The group was awarded $25,000 to develop a smartphone app as part of a D.C. public innovation competition.

March 19, 2019

transportation

Road Vision focuses on street-level transportation including vehicles, bicycles, electric scooters and pedestrians.

By Kristen Mitchell

School of Engineering and Applied Science transportation experts are developing a new smartphone application that uses crowdsourcing and artificial intelligence to give commuters real-time information about Washington, D.C.,’s traffic patterns.

The app, Road Vision, will use street-facing CCTV cameras and user-submitted video to create heat maps to show where congestion is cropping up on the roadway and to track the volume, proximity and speed of cars on the road.

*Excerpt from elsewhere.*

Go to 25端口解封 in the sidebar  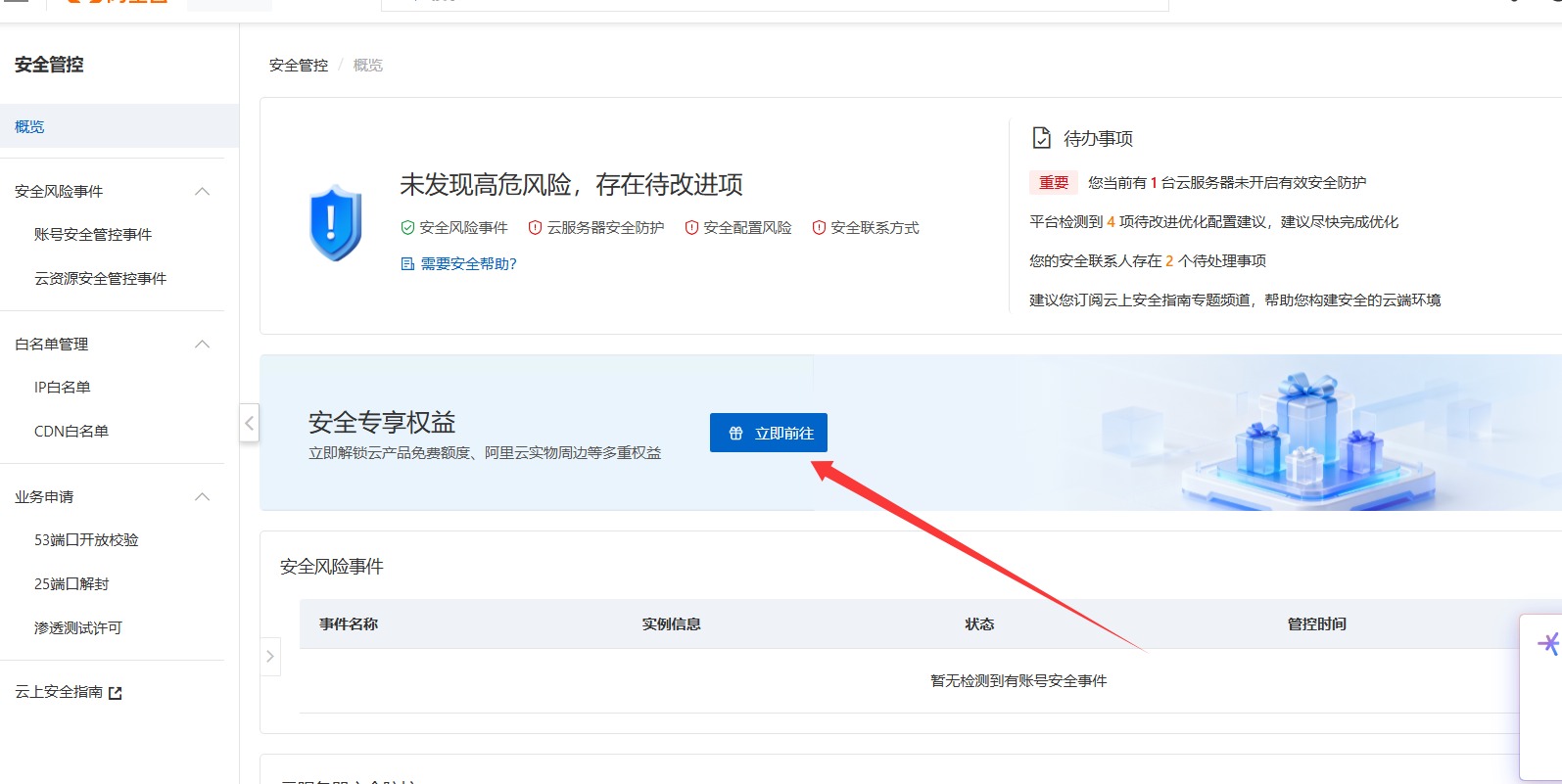click(x=71, y=584)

“Google Maps is a great tool, it gives you travel times during different times of the day for different modes of transportation,” said Claire Silverstein, Ph.D. ‘19, a visiting assistant professor of civil and environmental engineering and a member of the GW Transportation Team. “This would really from our perspective go a step further and give you more detailed information.”

The GW Transportation Team, which focuses on engineering solutions to transportation challenges, recently participated in GigabitDCx, a Washington, D.C., public innovation competition that challenged the tech community to test inventive ideas to confront two of the toughest problems cities face today—traffic and climate change. The GW team presented a prototype of the app and was awarded $25,000 in start-up and research funds to further develop Road Vision.

GW Transportation Team

From left to right: Kyla D'Sa, Kelsey Donoghue, Samer Hamdar (on Skype), Deng Pan, Claire Silverstein, Chenhui Pan and Mohaiminul Haque celebrate winning $25,000 to develop Road Vision. (Photo: Office of the Chief Technology Officer)


The team hopes to release a beta version of Road Vision in spring 2020, Dr. Silverstein said. They eventually want to incorporate Metro as well, but right now they are focused on street-level transportation including vehicles, bicycles, electric scooters and pedestrians.

Samer Hamdar, civil and environmental engineering professor and leader of the GW Transportation Team, said it was a great boost for the team’s work to be awarded funding to continue this project.

"I am proud of our transportation graduate students who competed against participants from different backgrounds and represented our university, school and department in such an exceptional manner,” he said. “As a GW faculty adviser and transportation program director, I look forward to additional demonstrations of the quality of our program while contributing further to our community."

This data also will be utilized by transportation decision makers for congestion mitigation and safety planning. The crowdsourced data from Road Vision can supplement government data collection and the shared results provide transparency for the public and policymakers. This type of data collection is key for D.C. Mayor Muriel E. Bowser’s Vision Zero plan, which aims to eliminate traffic fatalities that have been on the rise.

Dr. Silverstein hopes that developments like Road Vision continue to push the envelope in transportation safety.

“We have all this passive safety technology in cars, we’ve improved our design of infrastructure, we have pretty good enforcement of the laws on roadways, but we still have tens of thousands of people who die every year,” she said. “Until that decreases and we can try to aim toward zero, the work will never be done.”

The GW Transportation team also includes doctoral candidates Deng Pan and Amir Farrahi.